§ **What the exercise asks**: Rewrite the listing below, changing every "Identify the location of" to "Find the position of" and leaving everything else unchanged.

--- --- ---

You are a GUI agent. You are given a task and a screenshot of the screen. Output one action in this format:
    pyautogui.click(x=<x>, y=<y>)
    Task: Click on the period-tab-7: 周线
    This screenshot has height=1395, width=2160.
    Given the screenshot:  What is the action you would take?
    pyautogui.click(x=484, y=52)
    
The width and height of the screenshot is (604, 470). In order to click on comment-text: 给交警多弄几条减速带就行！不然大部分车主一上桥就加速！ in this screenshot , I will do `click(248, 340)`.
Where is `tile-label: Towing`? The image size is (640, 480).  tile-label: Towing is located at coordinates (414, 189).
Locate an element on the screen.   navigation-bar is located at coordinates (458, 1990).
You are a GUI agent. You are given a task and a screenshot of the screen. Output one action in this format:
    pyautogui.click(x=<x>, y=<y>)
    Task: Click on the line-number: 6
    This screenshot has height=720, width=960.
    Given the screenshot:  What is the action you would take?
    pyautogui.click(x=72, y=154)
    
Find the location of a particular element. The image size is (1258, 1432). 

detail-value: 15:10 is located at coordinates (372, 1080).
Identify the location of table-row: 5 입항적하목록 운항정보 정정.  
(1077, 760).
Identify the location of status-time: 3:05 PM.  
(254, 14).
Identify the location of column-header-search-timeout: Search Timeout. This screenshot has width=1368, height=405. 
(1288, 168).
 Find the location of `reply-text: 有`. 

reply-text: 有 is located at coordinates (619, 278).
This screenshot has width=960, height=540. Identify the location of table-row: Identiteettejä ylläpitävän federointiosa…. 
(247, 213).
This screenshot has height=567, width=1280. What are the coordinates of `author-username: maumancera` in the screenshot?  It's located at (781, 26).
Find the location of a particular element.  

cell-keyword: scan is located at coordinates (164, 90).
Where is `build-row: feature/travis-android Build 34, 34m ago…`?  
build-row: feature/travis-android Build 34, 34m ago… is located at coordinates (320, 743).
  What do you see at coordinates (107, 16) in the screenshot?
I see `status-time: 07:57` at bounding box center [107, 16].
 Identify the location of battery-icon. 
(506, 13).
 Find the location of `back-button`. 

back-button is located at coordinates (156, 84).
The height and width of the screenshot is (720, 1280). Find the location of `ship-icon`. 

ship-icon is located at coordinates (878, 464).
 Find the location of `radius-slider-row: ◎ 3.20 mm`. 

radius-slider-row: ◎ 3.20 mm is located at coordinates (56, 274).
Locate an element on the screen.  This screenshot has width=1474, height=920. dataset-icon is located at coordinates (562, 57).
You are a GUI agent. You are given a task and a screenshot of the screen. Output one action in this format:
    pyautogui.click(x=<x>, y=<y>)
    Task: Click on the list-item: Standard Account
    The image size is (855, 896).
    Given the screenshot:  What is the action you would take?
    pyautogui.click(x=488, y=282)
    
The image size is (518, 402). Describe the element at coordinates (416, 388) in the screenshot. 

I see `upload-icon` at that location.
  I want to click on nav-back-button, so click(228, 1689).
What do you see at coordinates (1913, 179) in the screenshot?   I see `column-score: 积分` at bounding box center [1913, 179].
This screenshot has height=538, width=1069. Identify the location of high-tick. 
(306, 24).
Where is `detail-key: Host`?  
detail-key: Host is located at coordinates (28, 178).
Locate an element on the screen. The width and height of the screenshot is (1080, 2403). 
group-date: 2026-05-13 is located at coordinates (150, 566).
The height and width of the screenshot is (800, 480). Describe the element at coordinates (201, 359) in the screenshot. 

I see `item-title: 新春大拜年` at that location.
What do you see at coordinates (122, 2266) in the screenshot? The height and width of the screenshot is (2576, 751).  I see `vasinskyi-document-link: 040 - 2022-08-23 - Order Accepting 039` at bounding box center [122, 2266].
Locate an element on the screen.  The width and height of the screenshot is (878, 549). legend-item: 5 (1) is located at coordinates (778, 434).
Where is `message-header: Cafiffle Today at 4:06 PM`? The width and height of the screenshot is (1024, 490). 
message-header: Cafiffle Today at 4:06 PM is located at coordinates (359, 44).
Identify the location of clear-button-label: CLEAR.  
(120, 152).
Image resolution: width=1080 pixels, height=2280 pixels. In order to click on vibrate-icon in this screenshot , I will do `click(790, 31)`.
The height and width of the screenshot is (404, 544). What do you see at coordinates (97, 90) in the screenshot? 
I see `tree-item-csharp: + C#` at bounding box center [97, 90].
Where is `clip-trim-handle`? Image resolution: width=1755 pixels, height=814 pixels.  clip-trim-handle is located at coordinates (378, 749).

--- --- ---

§ **Finished task**:
You are a GUI agent. You are given a task and a screenshot of the screen. Output one action in this format:
    pyautogui.click(x=<x>, y=<y>)
    Task: Click on the period-tab-7: 周线
    This screenshot has height=1395, width=2160.
    Given the screenshot:  What is the action you would take?
    pyautogui.click(x=484, y=52)
    
The width and height of the screenshot is (604, 470). In order to click on comment-text: 给交警多弄几条减速带就行！不然大部分车主一上桥就加速！ in this screenshot , I will do `click(248, 340)`.
Where is `tile-label: Towing`? The image size is (640, 480).  tile-label: Towing is located at coordinates (414, 189).
Locate an element on the screen.   navigation-bar is located at coordinates (458, 1990).
You are a GUI agent. You are given a task and a screenshot of the screen. Output one action in this format:
    pyautogui.click(x=<x>, y=<y>)
    Task: Click on the line-number: 6
    This screenshot has height=720, width=960.
    Given the screenshot:  What is the action you would take?
    pyautogui.click(x=72, y=154)
    
Find the location of a particular element. The image size is (1258, 1432). 

detail-value: 15:10 is located at coordinates (372, 1080).
Find the position of table-row: 5 입항적하목록 운항정보 정정.  
(1077, 760).
Find the position of status-time: 3:05 PM.  
(254, 14).
Find the position of column-header-search-timeout: Search Timeout. This screenshot has width=1368, height=405. 
(1288, 168).
 Find the location of `reply-text: 有`. 

reply-text: 有 is located at coordinates (619, 278).
This screenshot has width=960, height=540. Find the position of table-row: Identiteettejä ylläpitävän federointiosa…. 
(247, 213).
This screenshot has height=567, width=1280. What are the coordinates of `author-username: maumancera` in the screenshot?  It's located at (781, 26).
Find the location of a particular element.  

cell-keyword: scan is located at coordinates (164, 90).
Where is `build-row: feature/travis-android Build 34, 34m ago…`?  
build-row: feature/travis-android Build 34, 34m ago… is located at coordinates (320, 743).
  What do you see at coordinates (107, 16) in the screenshot?
I see `status-time: 07:57` at bounding box center [107, 16].
 Find the position of battery-icon. 
(506, 13).
 Find the location of `back-button`. 

back-button is located at coordinates (156, 84).
The height and width of the screenshot is (720, 1280). Find the location of `ship-icon`. 

ship-icon is located at coordinates (878, 464).
 Find the location of `radius-slider-row: ◎ 3.20 mm`. 

radius-slider-row: ◎ 3.20 mm is located at coordinates (56, 274).
Locate an element on the screen.  This screenshot has width=1474, height=920. dataset-icon is located at coordinates (562, 57).
You are a GUI agent. You are given a task and a screenshot of the screen. Output one action in this format:
    pyautogui.click(x=<x>, y=<y>)
    Task: Click on the list-item: Standard Account
    The image size is (855, 896).
    Given the screenshot:  What is the action you would take?
    pyautogui.click(x=488, y=282)
    
The image size is (518, 402). Describe the element at coordinates (416, 388) in the screenshot. 

I see `upload-icon` at that location.
  I want to click on nav-back-button, so click(228, 1689).
What do you see at coordinates (1913, 179) in the screenshot?   I see `column-score: 积分` at bounding box center [1913, 179].
This screenshot has height=538, width=1069. Find the position of high-tick. 
(306, 24).
Where is `detail-key: Host`?  
detail-key: Host is located at coordinates (28, 178).
Locate an element on the screen. The width and height of the screenshot is (1080, 2403). 
group-date: 2026-05-13 is located at coordinates (150, 566).
The height and width of the screenshot is (800, 480). Describe the element at coordinates (201, 359) in the screenshot. 

I see `item-title: 新春大拜年` at that location.
What do you see at coordinates (122, 2266) in the screenshot? The height and width of the screenshot is (2576, 751).  I see `vasinskyi-document-link: 040 - 2022-08-23 - Order Accepting 039` at bounding box center [122, 2266].
Locate an element on the screen.  The width and height of the screenshot is (878, 549). legend-item: 5 (1) is located at coordinates (778, 434).
Where is `message-header: Cafiffle Today at 4:06 PM`? The width and height of the screenshot is (1024, 490). 
message-header: Cafiffle Today at 4:06 PM is located at coordinates (359, 44).
Find the position of clear-button-label: CLEAR.  
(120, 152).
Image resolution: width=1080 pixels, height=2280 pixels. In order to click on vibrate-icon in this screenshot , I will do `click(790, 31)`.
The height and width of the screenshot is (404, 544). What do you see at coordinates (97, 90) in the screenshot? 
I see `tree-item-csharp: + C#` at bounding box center [97, 90].
Where is `clip-trim-handle`? Image resolution: width=1755 pixels, height=814 pixels.  clip-trim-handle is located at coordinates (378, 749).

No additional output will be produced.